The levees inspection report from the Army Corps of Engineers makes for grim reading. But does it mean that the Trinity toll road and the Calatrava bridges can't be built?
Mayor Tom Leppert has promised they can be. But the challenges for the folks trying to build the road keep getting bigger. And until a fix is found for the levee concerns relating to the Margaret Hunt Hill Bridge, its eventual completion - or at least its ability to be completed on time and within budget - is in question.
What we do know is that the levees have to be fixed first. And we don't yet know how expensive or how long that will take.
We'll probably know by the end of the year what kind of fixes are needed, but it may take a decade to make them all. Until then, what will happen to the bridges and the road?
The Texas Department of Transportation says work on the Margaret Hunt Hill Bridge won't stop. But work on the approach ramps has been halted while the corps and TxDOT work out a plan to move the utility tower now in the way.

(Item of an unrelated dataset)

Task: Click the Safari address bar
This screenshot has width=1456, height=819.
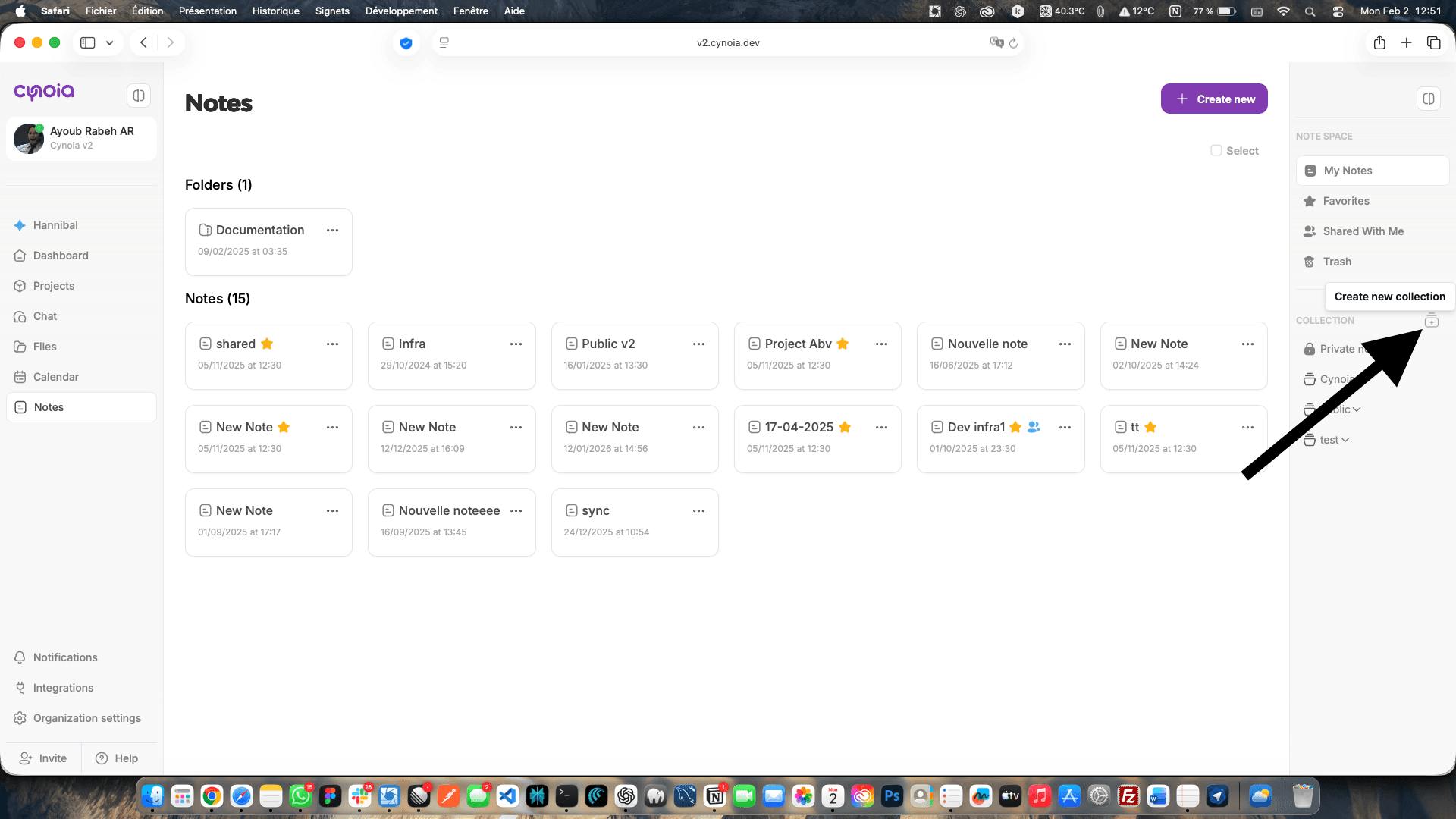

We knew that. But we also learned from the report that the corps says all work on the portion of the bridge deck that runs nearest the levees will have to be stopped, until the problems can be fixed.
And the toll road? The North Texas Tollway Authority said Wednesday its work continues, despite the report.
But what is that work, exactly? It's the design that must be completed to give the corps enough information so it can decide whether to allow the road to be built inside the levees.
NTTA is up against a murderous deadline. And not even the man who set that schedule - Leppert - is sure that these levee issues won't blow that out of the water.
So can the toll road still be built? Maybe, depending on what is learned about the extent of the problems in the levees. The problems that are most pressing are ones we knew about, but hadn't realized were as extensive as they appear to be from the corps report.
The sand layers are big, the report says, and very close to the base of the structures that are worrying the corps. Just six feet below the base of the bridge, for instance, there is a layer of sand as deep as 25 or so feet. That's not a good thing.